Start of TEXT EXCERPT
Following surgery Missy was back to her bouncy self within two weeks. Her owners were delighted, “We couldn’t believe it when we heard the vets had found a grass seed in her spine. To think she was so unwell and could have been paralysed, and now is back to her happy, lively, waggy self so soon after surgery is incredible. We’re so thankful for the amazing work of Michael and his team, and for all their care”
Michael warns that grass seeds are a common cause of complex infections. “Grass seeds are notorious for getting stuck in ears and paws, or inhaled or swallowed. They have sharp ends and barbs so can work their way into the body and travel through to vital organs. They can be elusive to diagnose as they rarely show up on x-rays and often require advanced imaging techniques. Surgery can also be challenging – you’re looking for the proverbial needle in the haystack”.
Hamilton Specialist Referrals urge owners to do a full coat check on their dogs after every walk to remove any seeds, paying close attention to their ears, between their toes and under their armpits. This is also a good practice to check for cuts and parasites, such as ticks.
Once a seed has migrated it can lead to life-threatening symptoms. It may require complex surgery to remove, not to mention the pain and discomfort the dog will be feeling. Noticing the symptoms and having the dog seen quickly means they can be more easily removed and treated. The symptoms can include skin swelling, redness, excessive licking, head shaking, sneezing and general malaise.
End of TEXT EXCERPT
[EXPLORE THE MATERIAL]:
1: According to the grass seed text, why are grass seeds able to move deep into a dog's body? Answer in one to three sentences.
2: In the grass seed text, how long after surgery was Missy back to her bouncy self?
Base your answers on the grass seed text alone.
Start of PROVIDED INFORMATION
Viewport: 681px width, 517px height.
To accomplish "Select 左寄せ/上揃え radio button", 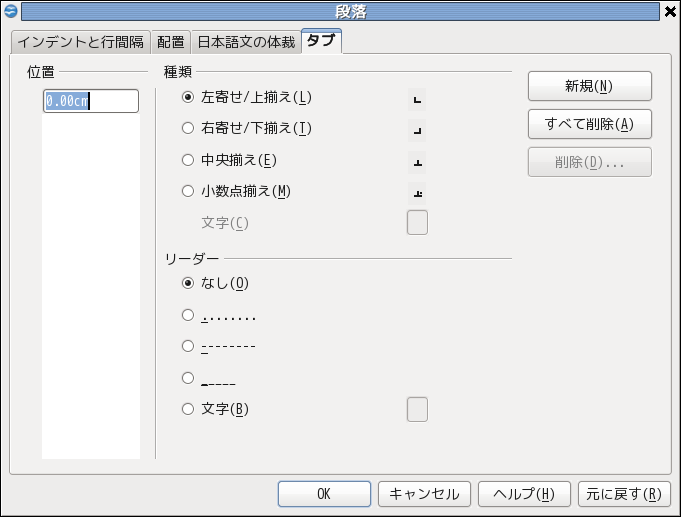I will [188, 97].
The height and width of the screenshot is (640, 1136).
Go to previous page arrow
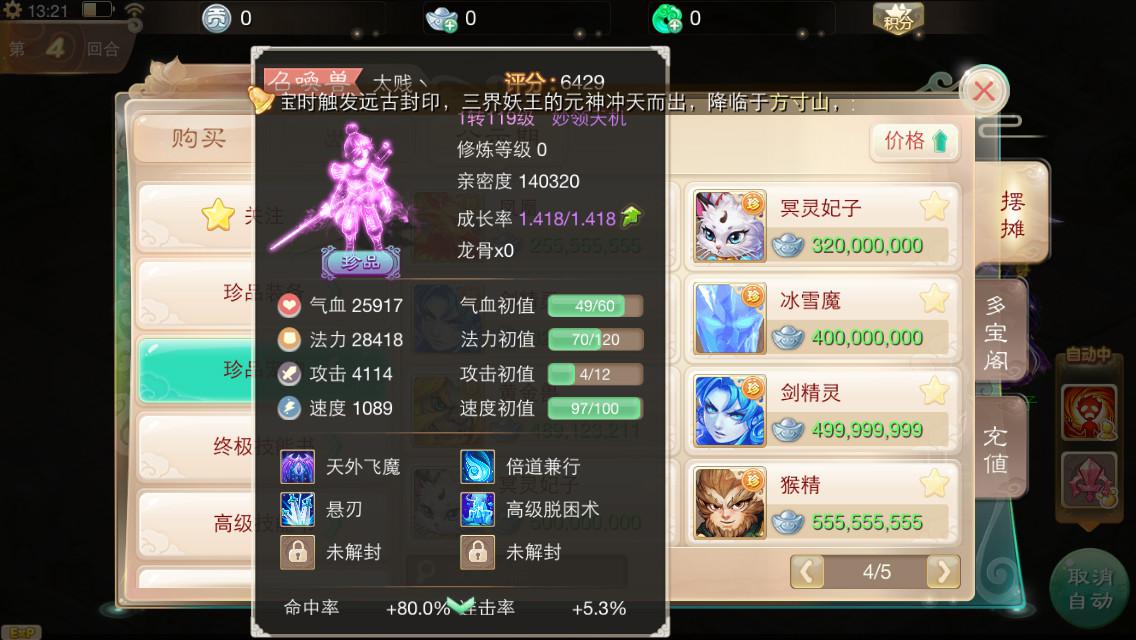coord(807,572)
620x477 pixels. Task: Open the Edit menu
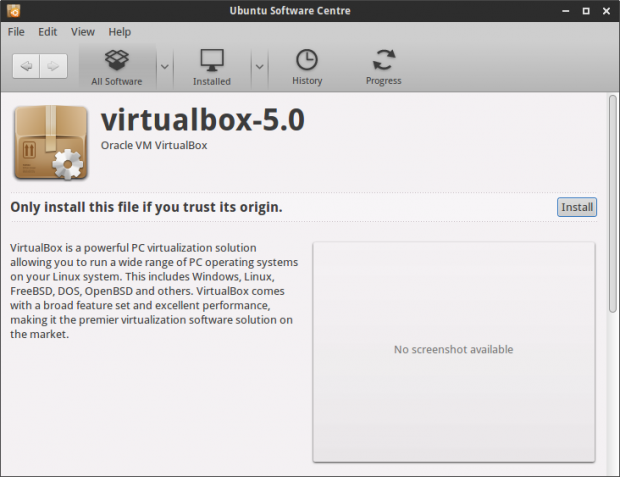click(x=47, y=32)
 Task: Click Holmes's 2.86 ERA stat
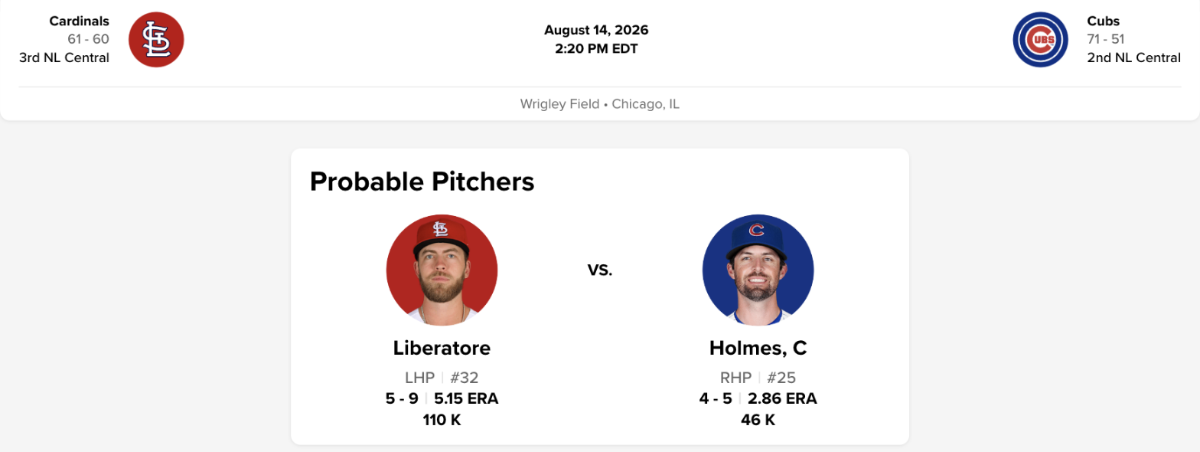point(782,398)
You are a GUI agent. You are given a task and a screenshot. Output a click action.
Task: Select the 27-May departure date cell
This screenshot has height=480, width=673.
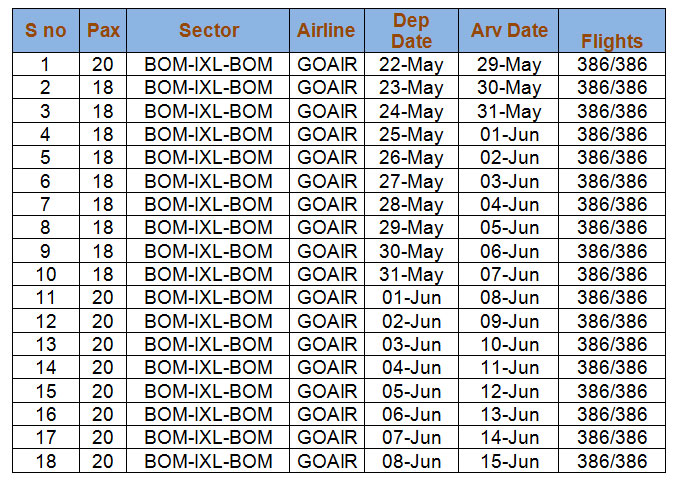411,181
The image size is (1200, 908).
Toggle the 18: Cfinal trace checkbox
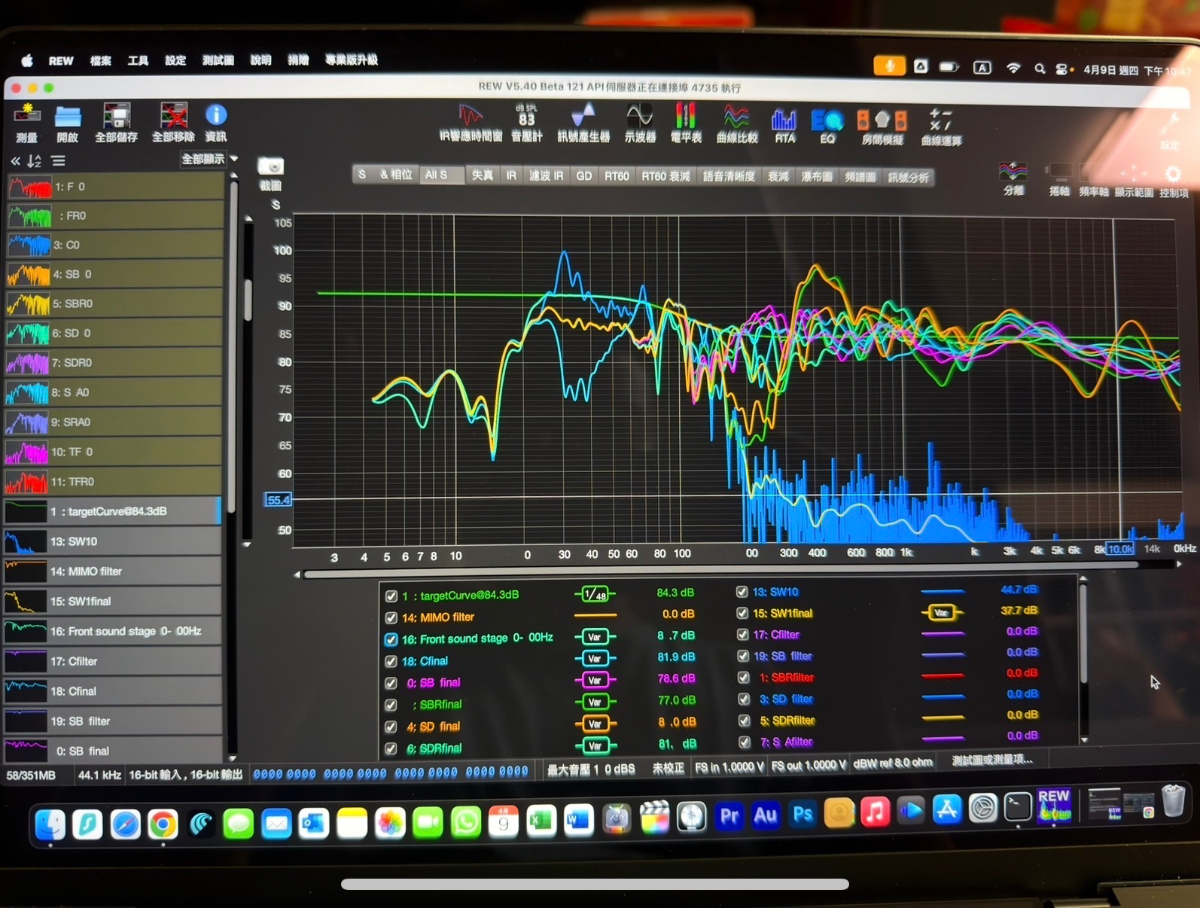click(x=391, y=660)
End of PROVIDED INFORMATION
[EXERCISE RESPONSES]:
1: Grass seeds have sharp ends and barbs, so they can work their way into the body. From there they can travel through to vital organs.

2: Within two weeks.